Re: Fire the moron who came up with 553 sorry, that domain isn't in my

From: Vanguardx (see_signature)
Date: 09/17/04


Date: Fri, 17 Sep 2004 07:16:24 -0500


"sscjeff" <sscjeff@discussions.microsoft.com>
wrote in news:8742A506-9D36-4107-9425-9D496FD8E0FB@microsoft.com:
> For no apparent reason my Outlok 2003 will just decide not to send my
> email and I need it like I need another spoof or virus. There seems
> to be no one on the planet that knows what this is or where it comes
> from:
> "Your message did not reach some or all of the intended recipients.
>
> Subject: Meet Comp?
> Sent: 9/16/2004 7:42 AM
>
> The following recipient(s) could not be reached:
>
> name@sea.samsung.com on 9/16/2004 7:42 AM
> 553 sorry, that domain isn't in my list of allowed
> rcpthosts (#5.7.1)"

Are you using the SMTP server for the domain to which you connect to the
Internet? That is, when you connect to a network, like your ISP
(Internet Service Provider), are you using *their* SMTP server, or are
you trying to use an SMTP server that is somewhere else and off their
network? Are you connecting to network-A but trying to use network-B's
SMTP server?

The network to which you are connecting may ban SMTP traffic originating
on their network from going off their network to use an SMTP server
somewhere else. That is, they block any SMTP traffic (port 25) that
does not use their SMTP on that same network. This is to reduce
spamming by letting the user abuse network-A to hide that is the home
domain of the spammer by abusing a mail server or open relay on
network-B. Also, some networks will not accept SMTP traffic that
originates from off their network. This is the reduce spamming by
preventing someone from somewhere else from abusing their mail server;
i.e., network-B won't allow use of their SMTP server by some unknown
coming from network-A. Network-B doesn't know who the hell is the user
coming from network-A because the user authenticated to network-A to get
Internet access and never authenticated to network-B to ensure that user
has rights to access network-B's resources.

Solutions:

- Use the SMTP server provided by the network to which you connect
(i.e., use your ISP's SMTP server). That's the one you have rights to
use because you have authenticated to that network and have an account
with THAT network to use their resources.
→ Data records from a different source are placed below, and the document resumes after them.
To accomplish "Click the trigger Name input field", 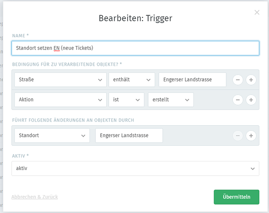I will click(136, 48).
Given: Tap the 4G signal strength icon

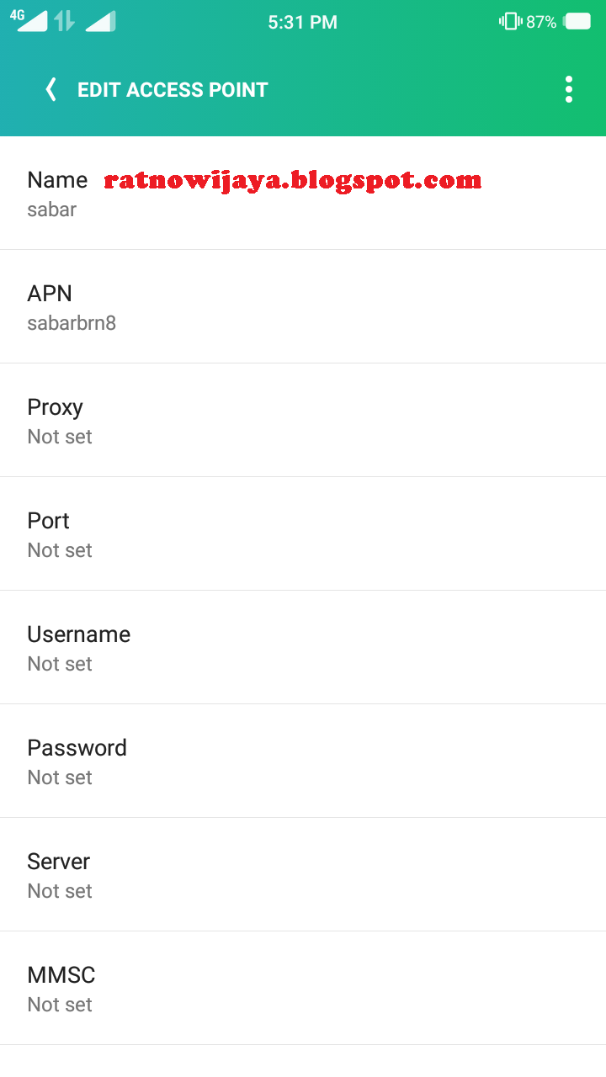Looking at the screenshot, I should [x=30, y=21].
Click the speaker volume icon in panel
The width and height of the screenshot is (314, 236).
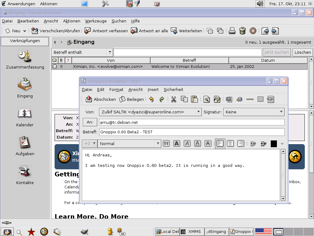click(x=260, y=4)
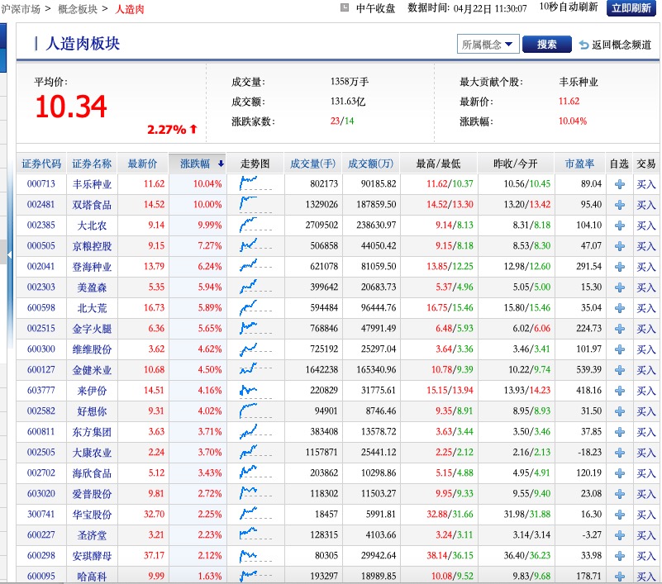This screenshot has width=662, height=584.
Task: Add 丰乐种业 to watchlist with plus icon
Action: click(619, 184)
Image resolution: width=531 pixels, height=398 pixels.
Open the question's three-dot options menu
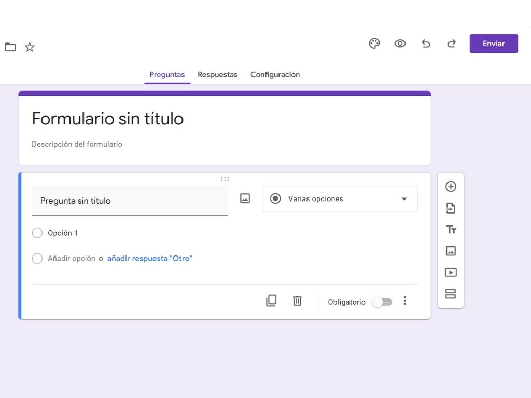tap(405, 301)
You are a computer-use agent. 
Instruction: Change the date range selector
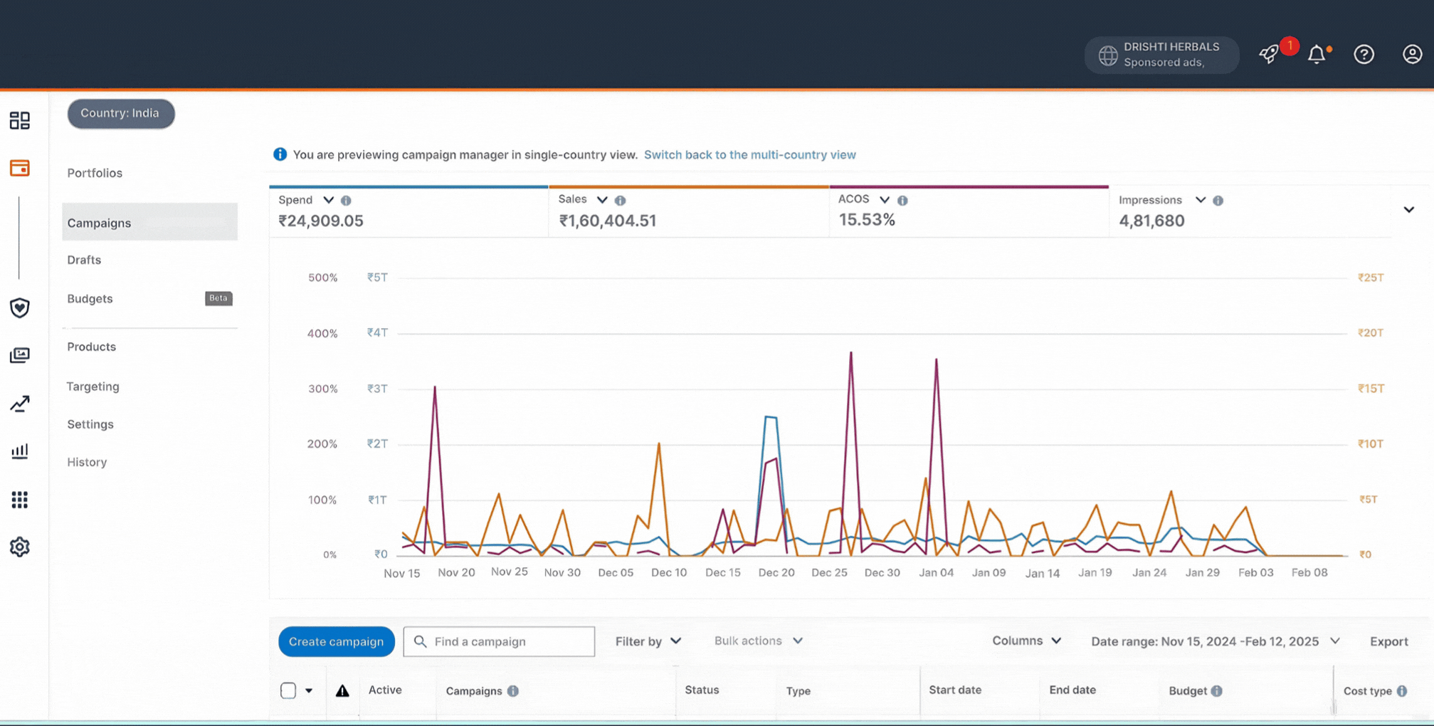point(1215,641)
- Authenticate to the SMTP server if connecting to it from off its
domain. You should be able to reuse the same username and password for
the SMTP authentication as you specified for the POP3 connection. If
you are trying to use an off-domain SMTP server, this only works if the
source network permits outbound off-domain SMTP traffic (i.e., lets it
go out of their network) and the target network permits inbound
off-domain SMTP traffic via authentication (i.e., lets it come in from
off their network).

Yes, spammers are morons. They caused the problem and the resultant
reaction to limit the misuse of SMTP.